The spores of C. helenae have a spherical or ovoid shape, with dimensions of 12–14 μm long by 15–19 μm wide. They tend to be slightly narrower at one end, and commonly have a spore wall thickness of 1.5 μm.

Cyathus helenae is distinguished from the more common C. striatus by its faint inner-surface plication (C. striatus has a more pronounced plication), the nodular arrangement of the hairs on the outer surface, and microscopically by the spore shape – ellipsoid in C. striatus, ovoid or spheroidal in C. helenae.

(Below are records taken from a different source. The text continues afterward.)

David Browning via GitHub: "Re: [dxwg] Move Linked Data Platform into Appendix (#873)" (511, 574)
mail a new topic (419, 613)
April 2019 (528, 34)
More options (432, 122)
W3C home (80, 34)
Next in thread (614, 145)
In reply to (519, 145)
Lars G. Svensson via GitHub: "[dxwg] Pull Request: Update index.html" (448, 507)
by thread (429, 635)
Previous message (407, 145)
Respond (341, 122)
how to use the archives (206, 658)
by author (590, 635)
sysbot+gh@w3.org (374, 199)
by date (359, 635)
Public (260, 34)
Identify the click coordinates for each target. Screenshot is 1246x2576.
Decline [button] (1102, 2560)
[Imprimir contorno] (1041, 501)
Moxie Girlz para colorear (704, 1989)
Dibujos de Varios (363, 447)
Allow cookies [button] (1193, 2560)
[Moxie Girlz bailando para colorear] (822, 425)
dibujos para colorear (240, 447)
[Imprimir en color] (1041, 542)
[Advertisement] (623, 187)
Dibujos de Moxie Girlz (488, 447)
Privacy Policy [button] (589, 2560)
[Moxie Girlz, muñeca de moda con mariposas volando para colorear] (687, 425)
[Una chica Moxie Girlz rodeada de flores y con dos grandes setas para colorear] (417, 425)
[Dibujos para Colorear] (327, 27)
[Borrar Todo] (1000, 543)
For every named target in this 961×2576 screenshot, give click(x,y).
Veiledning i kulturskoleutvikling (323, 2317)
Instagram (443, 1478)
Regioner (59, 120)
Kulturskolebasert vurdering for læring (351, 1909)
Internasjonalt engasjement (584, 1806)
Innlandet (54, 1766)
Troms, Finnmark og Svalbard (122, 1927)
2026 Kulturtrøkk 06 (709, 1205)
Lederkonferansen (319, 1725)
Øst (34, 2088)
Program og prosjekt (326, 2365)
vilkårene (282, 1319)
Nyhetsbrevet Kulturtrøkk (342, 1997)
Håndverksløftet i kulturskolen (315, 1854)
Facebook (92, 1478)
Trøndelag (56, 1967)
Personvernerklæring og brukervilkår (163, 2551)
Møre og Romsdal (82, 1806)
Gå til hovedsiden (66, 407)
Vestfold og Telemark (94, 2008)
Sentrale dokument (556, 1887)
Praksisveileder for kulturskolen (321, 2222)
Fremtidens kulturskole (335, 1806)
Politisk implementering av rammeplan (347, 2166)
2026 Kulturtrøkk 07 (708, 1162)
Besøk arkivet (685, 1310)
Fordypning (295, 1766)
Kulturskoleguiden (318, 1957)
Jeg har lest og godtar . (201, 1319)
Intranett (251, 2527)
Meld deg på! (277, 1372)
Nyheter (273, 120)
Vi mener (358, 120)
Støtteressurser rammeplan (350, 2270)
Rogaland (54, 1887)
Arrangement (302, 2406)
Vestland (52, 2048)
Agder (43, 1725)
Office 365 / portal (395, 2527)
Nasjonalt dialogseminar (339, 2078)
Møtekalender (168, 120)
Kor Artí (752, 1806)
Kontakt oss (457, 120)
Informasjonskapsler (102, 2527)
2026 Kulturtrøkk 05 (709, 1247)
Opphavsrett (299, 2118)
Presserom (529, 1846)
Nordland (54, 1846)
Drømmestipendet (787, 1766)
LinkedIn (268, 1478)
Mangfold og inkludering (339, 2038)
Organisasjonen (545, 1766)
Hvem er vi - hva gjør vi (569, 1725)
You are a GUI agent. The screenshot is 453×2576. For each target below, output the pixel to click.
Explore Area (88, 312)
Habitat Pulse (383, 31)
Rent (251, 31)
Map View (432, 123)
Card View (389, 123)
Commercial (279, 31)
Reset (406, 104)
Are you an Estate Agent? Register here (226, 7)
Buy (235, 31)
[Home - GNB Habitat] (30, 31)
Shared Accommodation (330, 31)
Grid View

==Habitat and distribution==
The species was initially described by mycologist Harold J. Brodie in 1966, who collected it from Rocky Mountain Park in Alberta, Canada at an altitude of 7000 ft. It was found growing among the small flat stones of the scree, often attached to rotted or dried remains of alpine plants. Brodie derived the species name as a tribute to his late wife Helen. This species is known to live in alpine and boreal habitats, as well as dry areas in Idaho. In 1988 C. helenae was first reported in Mexico; in 2005 it was reported growing in tropical forest in the Calakmul Biosphere Reserve (Calakmul, Mexico), and in Costa Rica. In 2014, it was recorded in Brazil, the first report of this species from South America.

==Life cycle==
The life cycle of Cyathus helenae contains both haploid and diploid stages, typical of taxa in the basidiomycetes that can reproduce both asexually (via vegetative spores), or sexually (with meiosis). Basidiospores produced in the peridioles each contain a single haploid nucleus. After dispersal, the spores germinate and grow into homokaryotic hyphae, with a single nucleus in each compartment. When two homokaryotic hyphae of different mating compatibility groups fuse with one another, they form a dikaryotic mycelia in a process called plasmogamy. After a period of time and under the appropriate environmental conditions, fruit bodies may be formed from the dikaryotic mycelia. These fruit bodies produce peridioles containing the basidia upon which new basidiospores are made. Young basidia contain a pair of haploid sexually compatible nuclei which fuse, and the resulting diploid fusion nucleus undergoes meiosis to produce haploid basidiospores.

==Spore dispersal==
When a drop of falling water hits the interior of the cup with the appropriate angle and velocity, the peridioles are ejected into the air by the force of the drop. The force of ejection tears open the purse, and results in the expansion of the funicular cord, formerly coiled under pressure in the lower part of the purse. The peridioles, followed by the highly adhesive funicular cord and basal hapteron, may hit a nearby plant stem or stick. The hapteron sticks to it, and the funicular cord wraps around the stem or stick powered by the force of the still-moving peridiole. After drying out, the peridiole remains attached to the vegetation, where it may be eaten by a grazing herbivorous animal, and later deposited in that animal's dung to continue the life cycle.

==Bioactive compounds==

Structure of cyathin A_{3}

Cyathus helenae produces a series of diterpenoid chemical compounds known as cyathins, which have antibiotic properties against the bacteria Staphylococcus aureus. The capacity to produce cyathins—similar to C. striatus and C. africanus—is limited to haploid strains. The basic chemical structure of the cyathins, known as the cyathane skeleton, is chemically unique and has been investigated using carbon-13 nuclear magnetic resonance (^{13}C NMR); molecules with this structure have also been created synthetically.